Python not splitting CRLF correctly

Python not splitting CRLF correctly - python

I'm writing a script to convert very simple function documentation to XML in python. The format I'm using would convert:
date_time_of(date) Returns the time part of the indicated date-time value, setting the date part to 0.
to:
<item name="date_time_of">
<arg>(date)</arg>
<help> Returns the time part of the indicated date-time value, setting the date part to 0.</help>
</item>
So far it works great (the XML I posted above was generated from the program) but the problem is that it should be working with several lines of documentation pasted, but it only works for the first line pasted into the application. I checked the pasted documentation in Notepad++ and the lines did indeed have CRLF at the end, so what is my problem?
Here is my code:
mainText = input("Enter your text to convert:\r\n")
try:
for line in mainText.split('\r\n'):
name = line.split("(")[0]
arg = line.split("(")[1]
arg = arg.split(")")[0]
hlp = line.split(")",1)[1]
print('<item name="%s">\r\n<arg>(%s)</arg>\r\n<help>%s</help>\r\n</item>\r\n' % (name,arg,hlp))
except:
print("Error!")
Any idea of what the issue is here?
Thanks.

input() only reads one line.
Try this. Enter a blank line to stop collecting lines.
lines = []
while True:
line = input('line: ')
if line:
lines.append(line)
else:
break
print(lines)

The best way to handle reading lines from standard input (the console) is to iterate over the sys.stdin object. Rewritten to do this, your code would look something like this:
from sys import stdin
try:
for line in stdin:
name = line.split("(")[0]
arg = line.split("(")[1]
arg = arg.split(")")[0]
hlp = line.split(")",1)[1]
print('<item name="%s">\r\n<arg>(%s)</arg>\r\n<help>%s</help>\r\n</item>\r\n' % (name,arg,hlp))
except:
print("Error!")

- **Data shown**
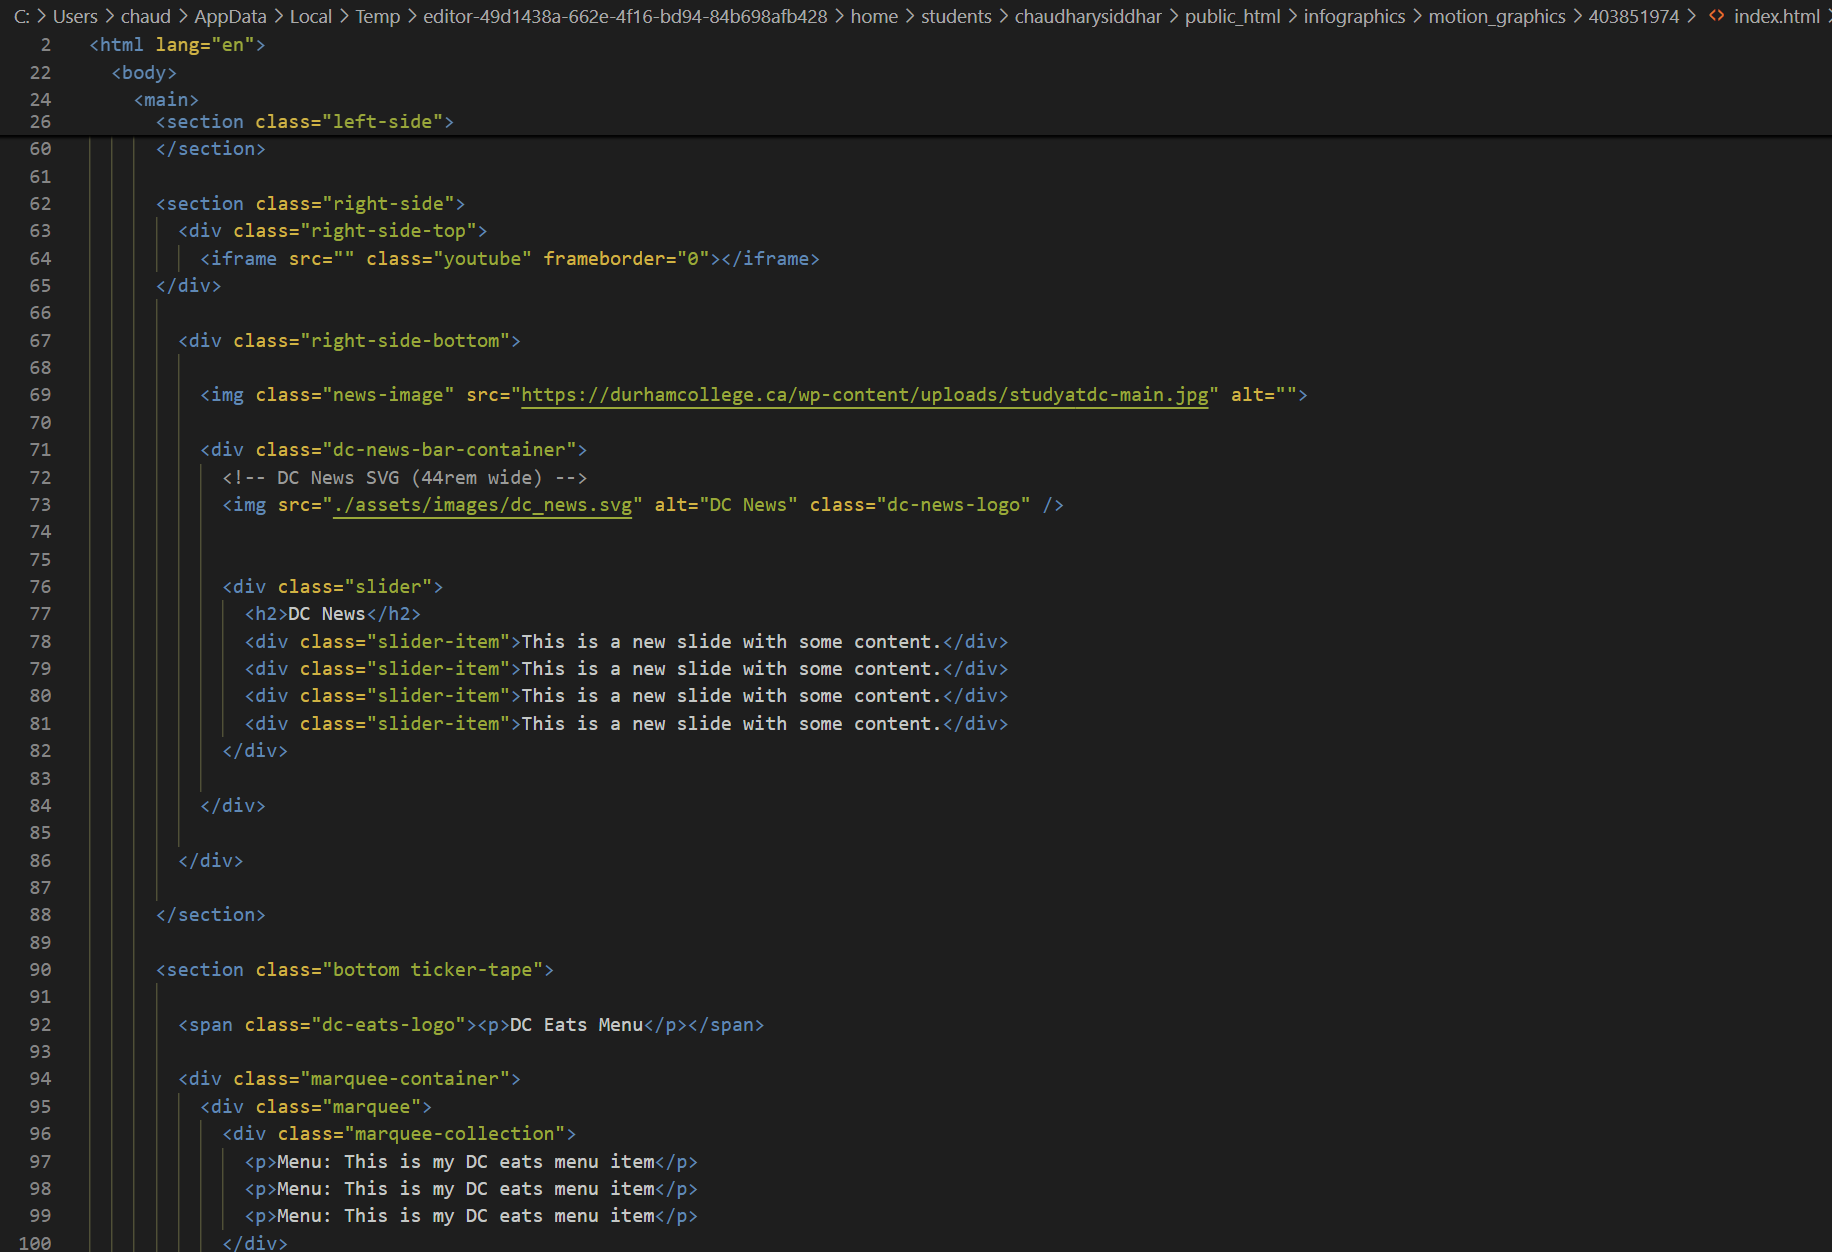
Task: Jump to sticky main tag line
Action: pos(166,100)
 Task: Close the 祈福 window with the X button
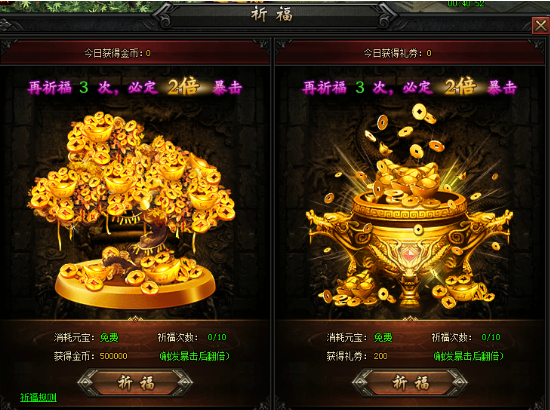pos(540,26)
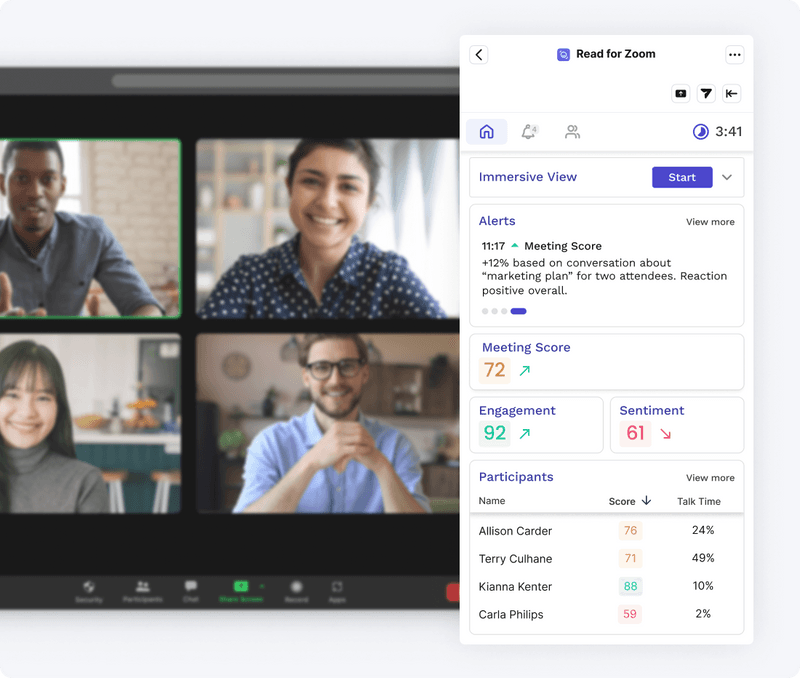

* * *

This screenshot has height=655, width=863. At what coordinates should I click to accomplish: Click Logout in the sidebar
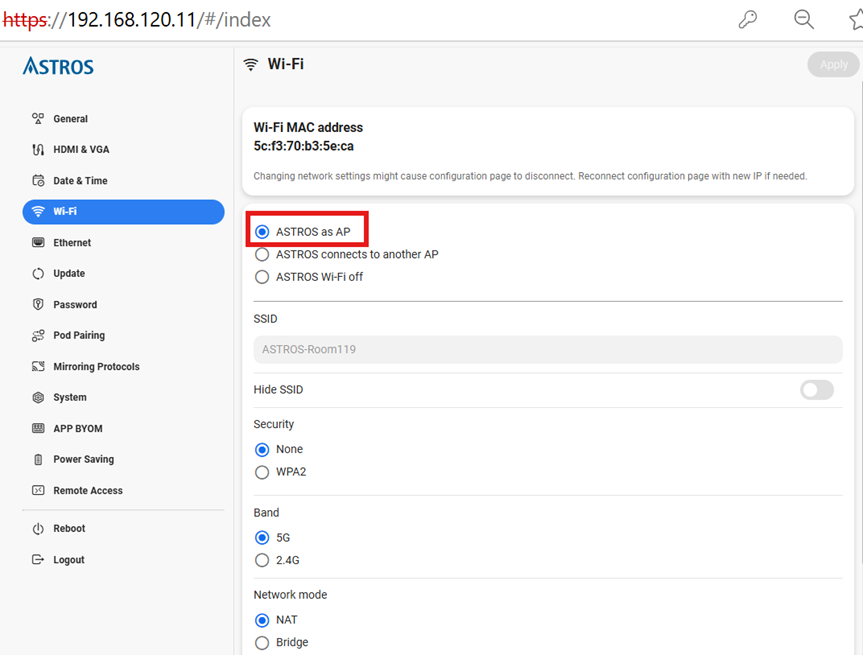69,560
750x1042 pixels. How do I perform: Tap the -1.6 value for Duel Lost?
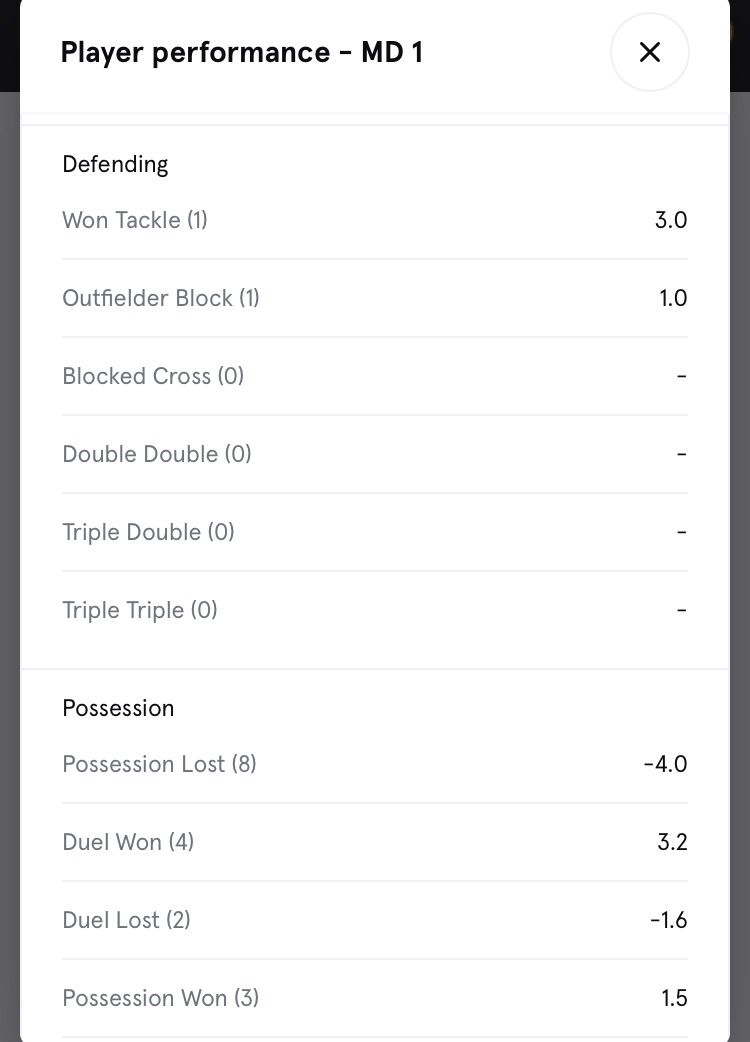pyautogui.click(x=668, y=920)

- **Set tasks**
1. In the Python CRLF thread, decide whether each statement agrees with the text: (a) The poster looked at the pasted documentation in Notepad++ and found CRLF at the end of the lines. (b) The input() function reads several lines at once. (c) One reply calls iterating over the sys.stdin object the best way to read lines from standard input. For each, answer yes or no and quote the deciding words.
2. Reproduce word for word the part of the Python CRLF thread that begins at the words "I'm writing a" and stops after the words "is my problem?".
3. In the Python CRLF thread, what does the reply with the lines = [] loop say to enter to stop collecting lines?

- **Expected results**
1.
(a) Yes: "I checked the pasted documentation in Notepad++ and the lines did indeed have CRLF at the end"
(b) No: "input() only reads one line."
(c) Yes: "The best way to handle reading lines from standard input (the console) is to iterate over the sys.stdin object."

2.
I'm writing a script to convert very simple function documentation to XML in python. The format I'm using would convert:
date_time_of(date) Returns the time part of the indicated date-time value, setting the date part to 0.
to:
<item name="date_time_of">
<arg>(date)</arg>
<help> Returns the time part of the indicated date-time value, setting the date part to 0.</help>
</item>
So far it works great (the XML I posted above was generated from the program) but the problem is that it should be working with several lines of documentation pasted, but it only works for the first line pasted into the application. I checked the pasted documentation in Notepad++ and the lines did indeed have CRLF at the end, so what is my problem?

3. A blank line.